While adding new metrics into the mix can be risky, companies are taking steps to determine creditworthiness in different ways and increase financial inclusion in the U.S.
Expanding financial inclusion in the U.S. through access to credit
Using non-bureau data to assess creditworthiness
“We’ve taken the regulatory framework and limitations into account,” says Kalpesh Kapadia, the CEO and founder of Deserve, which offers a credit card to customers based on alternative data points.

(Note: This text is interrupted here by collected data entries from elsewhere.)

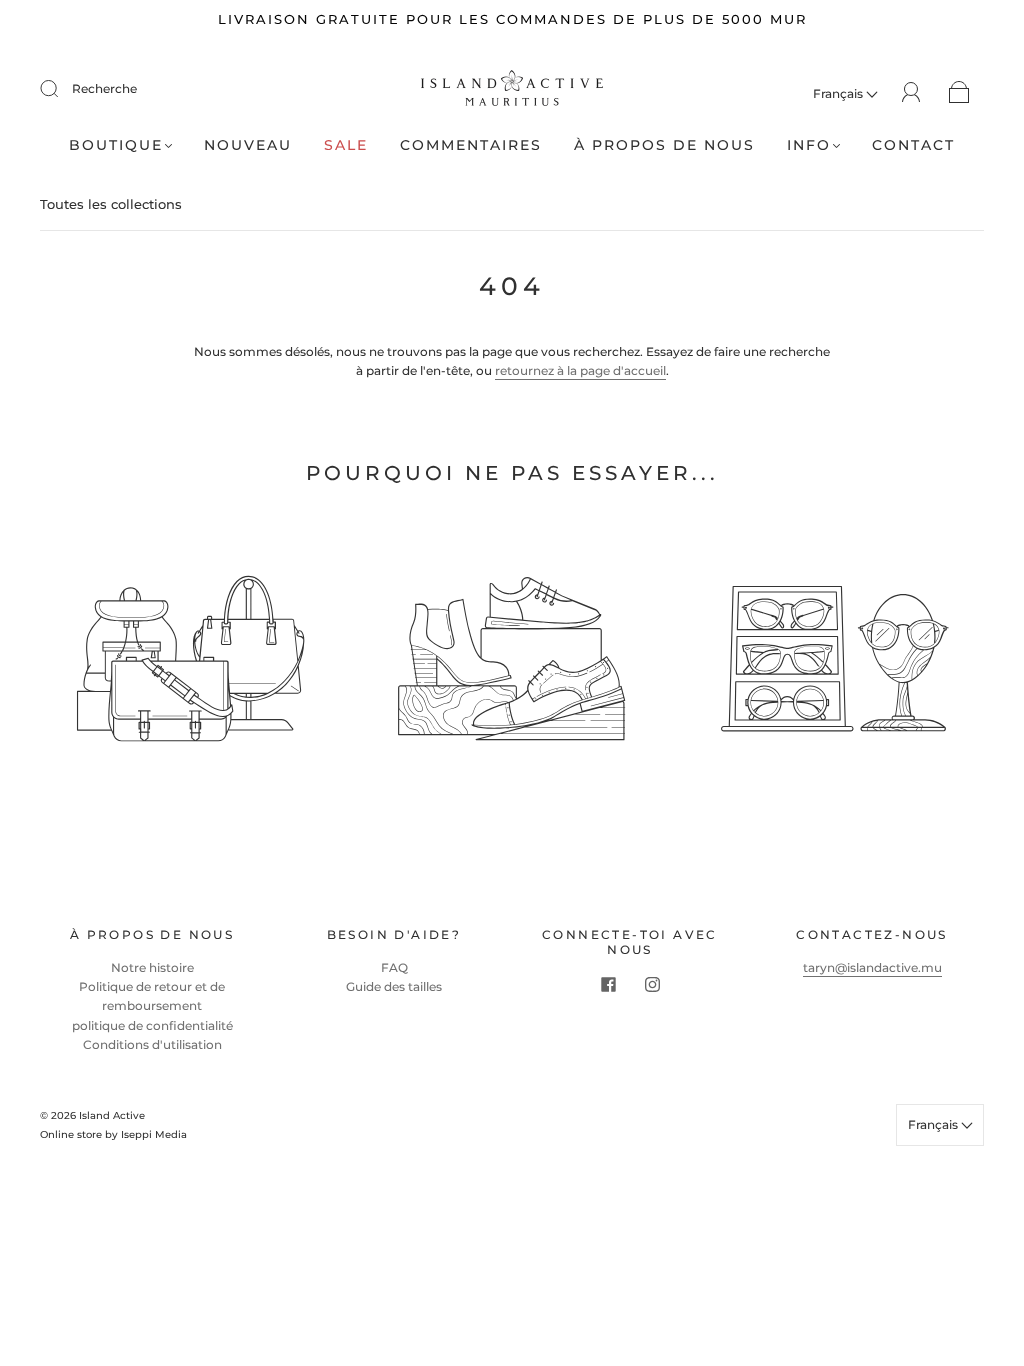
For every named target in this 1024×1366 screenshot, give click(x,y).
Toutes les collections (111, 204)
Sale (346, 145)
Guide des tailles (394, 986)
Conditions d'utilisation (152, 1044)
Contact (913, 145)
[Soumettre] (62, 89)
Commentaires (471, 145)
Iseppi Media (154, 1134)
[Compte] (911, 92)
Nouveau (248, 145)
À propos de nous (664, 145)
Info (809, 145)
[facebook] (608, 985)
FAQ (394, 967)
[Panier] (959, 93)
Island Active (112, 1115)
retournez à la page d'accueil (580, 370)
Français (839, 93)
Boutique (116, 145)
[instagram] (652, 985)
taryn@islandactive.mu (872, 967)
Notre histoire (152, 967)
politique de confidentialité (152, 1025)
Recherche (104, 88)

Applicants don’t need a credit history and may not need a Social Security number to qualify for a credit card from Deserve. Kapadia says applicants can share read-only access to their bank account data, which can then be used to help verify their identity and predict their ability to repay loans. Deserve can use this access to see if applicants have nonwage income, such as transfers from a parent, and if they make regular bill payments that aren’t reported to the credit bureaus.
“Regular payments and regular income — we give you credit for that,” says Kapadia.
Deserve also uses social media to help verify an applicant’s identity. And if you’re approved, connecting your social media accounts could lead to a higher credit line.
Considering international credit history
Nova Credit, founded in 2015, is another company that’s worked to expand access to credit for immigrants, international students, or employees and expats who are returning to the U.S.
The company collects data from international credit bureaus to create a “Credit Passport™” for consumers. Giving creditors and landlords access to this data may help applicants qualify for more financial products, higher credit lines and rental units based on their non-U.S. credit history.
Integrating some types of alternative data into credit scores
FICO is considering ways to use non-credit-bureau data in to evaluate borrowers. For example, the FICO® Score XD and FICO Score XD 2 models incorporate telecom and utility data from sources such as The National Consumer Telecom and Utilities Exchange® Inc.
Some newer FICO® and VantageScore® generic credit-scoring models also take your rent payments into account — but your landlord or property manager needs to report the payments to the national credit bureaus first.
Today, it’s fairly easy to get free access to one of your FICO® or VantageScore® credit scores. What might not be as visible to you is the alternative credit metrics that some companies are starting to consider as part of their underwriting processes.
That said, you don’t need to know how the sauce is made to benefit. If you’re having trouble getting access to credit due to a lack of credit history, or past credit problems, working with creditors that use alternative metrics might help.